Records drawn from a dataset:
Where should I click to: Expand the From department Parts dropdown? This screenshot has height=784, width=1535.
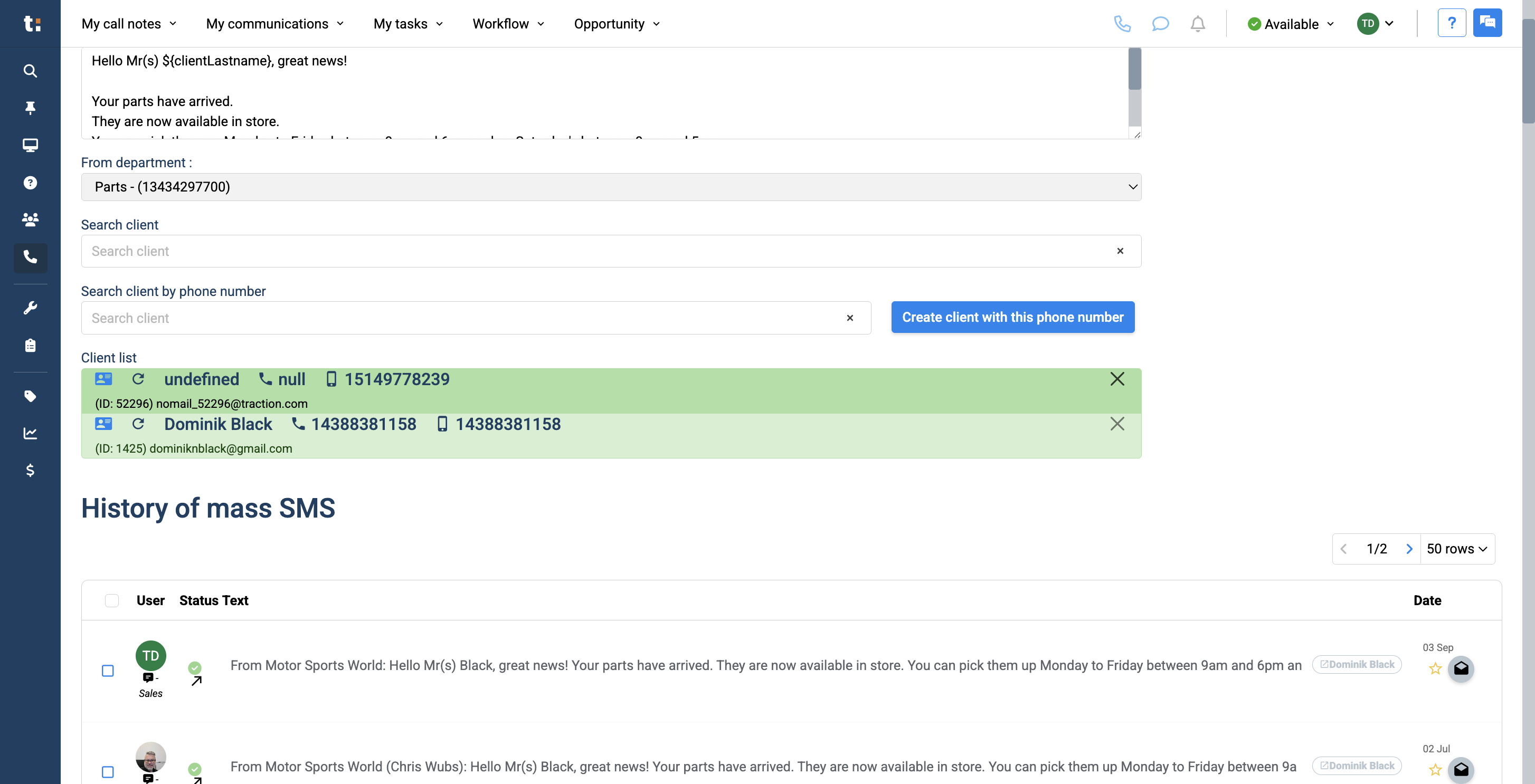[x=611, y=187]
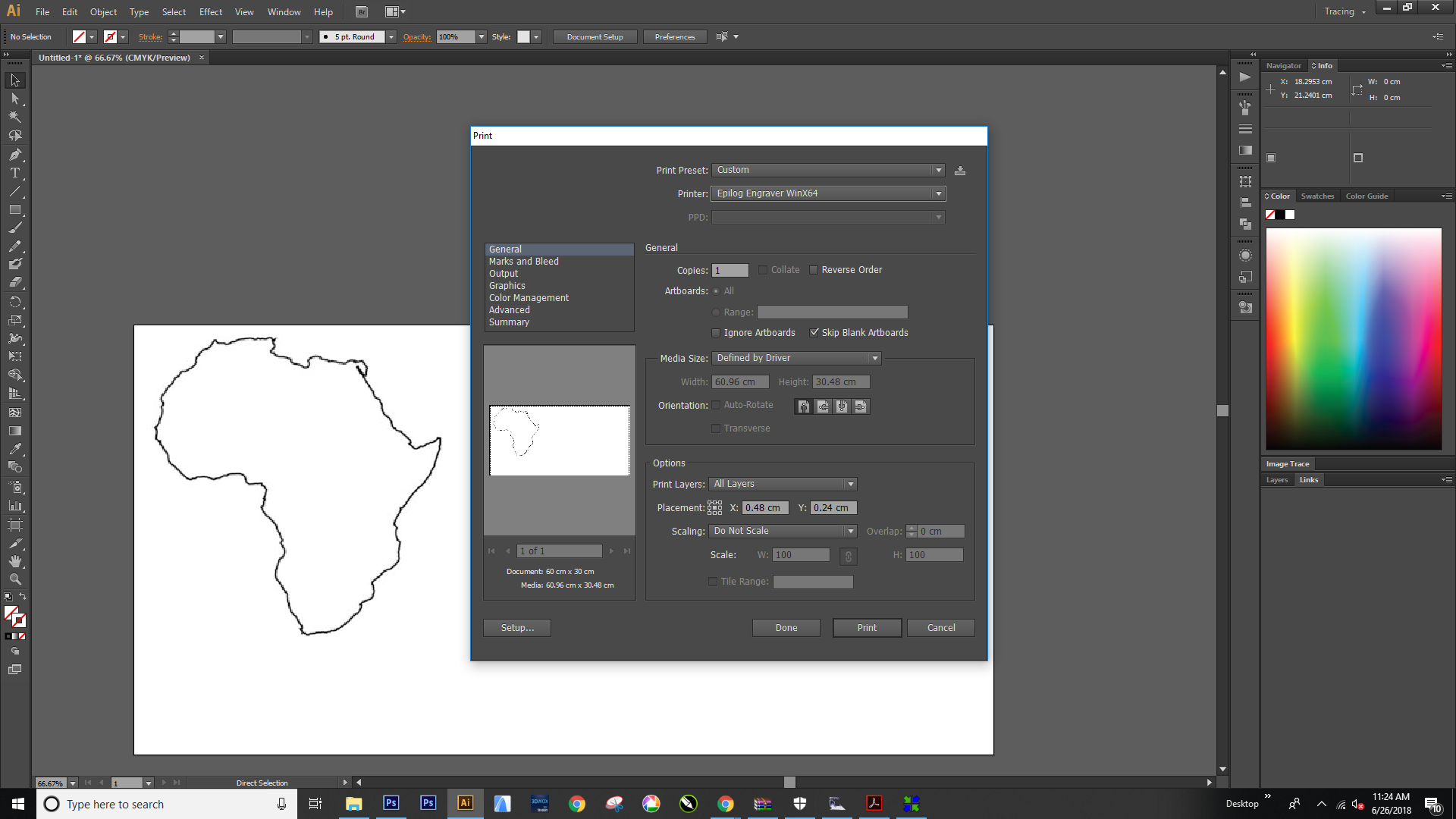Pick a color from the spectrum
This screenshot has width=1456, height=819.
[1353, 339]
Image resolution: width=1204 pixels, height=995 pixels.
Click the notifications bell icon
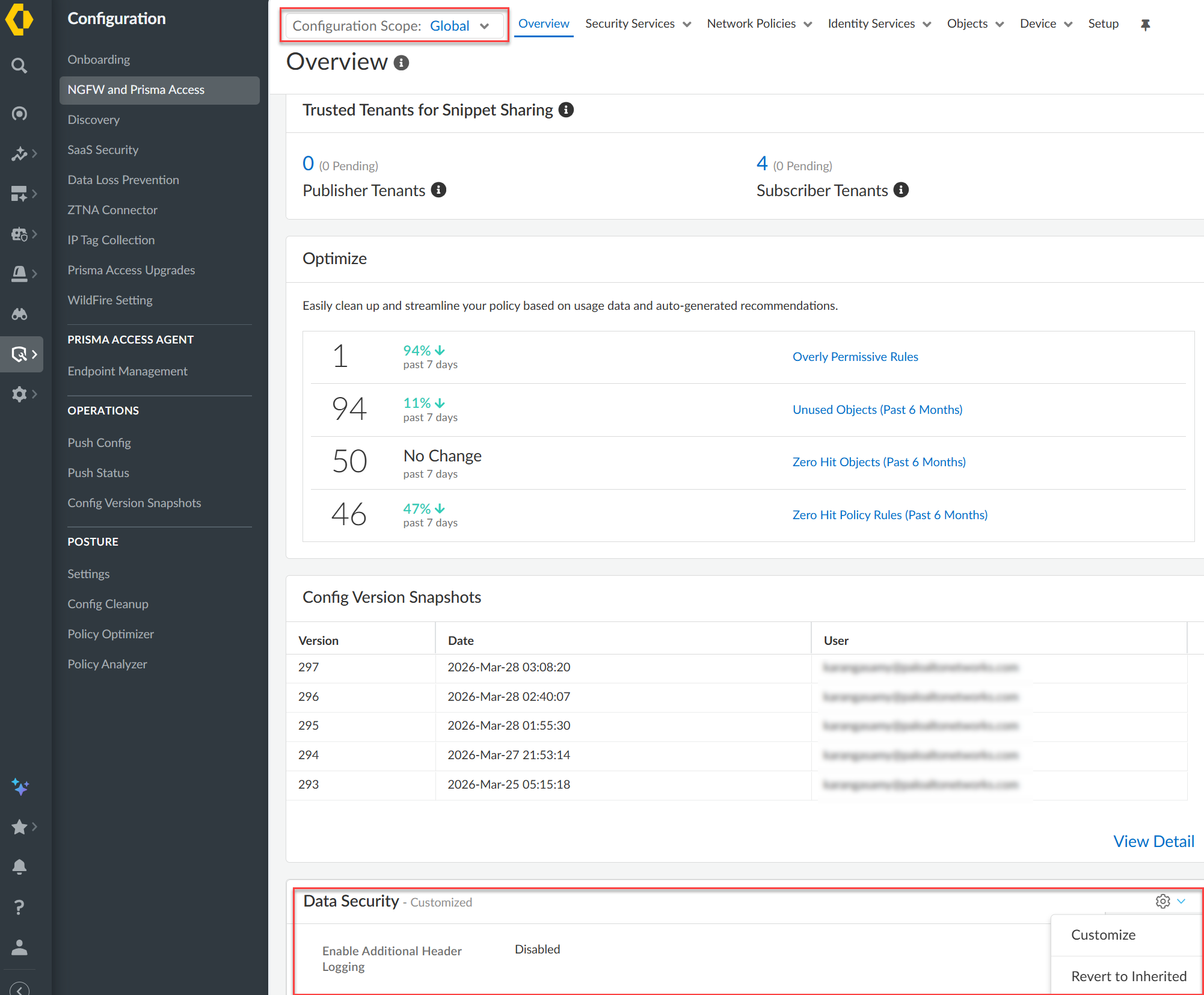19,866
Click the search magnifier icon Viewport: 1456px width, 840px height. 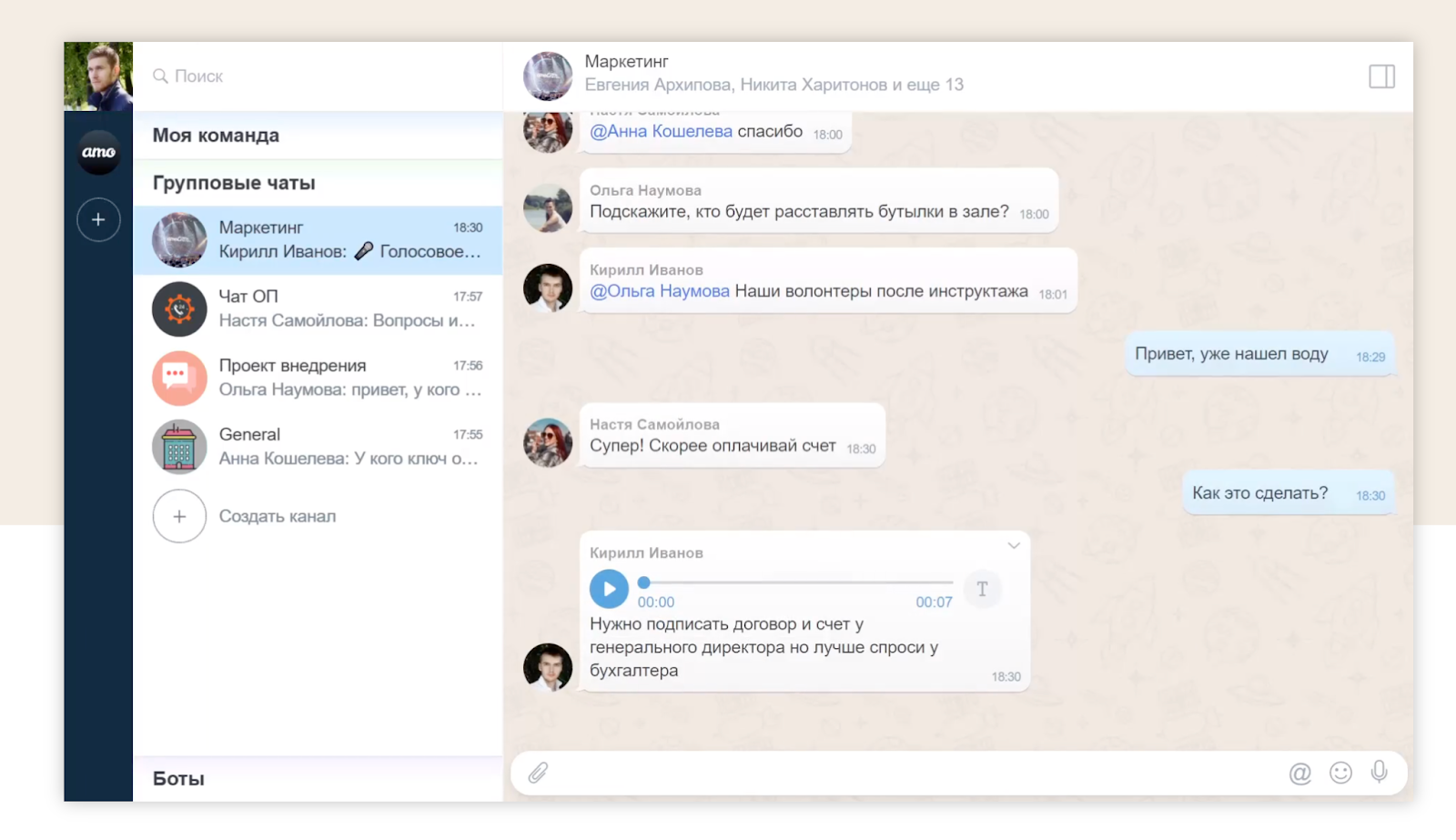coord(161,76)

• **INSTRUCTIONS TO FOLLOW**
Please set down exactly the lines from the first line of the data above through the line with "Image resolution: width=1204", both included, leaving out the pictures.

• **RESULT OF THE TASK**
Where should I click to: Expand the From department Parts dropdown? This screenshot has height=784, width=1535.
[x=611, y=187]
Pick a color from the spectrum
This screenshot has width=1456, height=819.
[1353, 339]
Image resolution: width=1204 pixels, height=995 pixels.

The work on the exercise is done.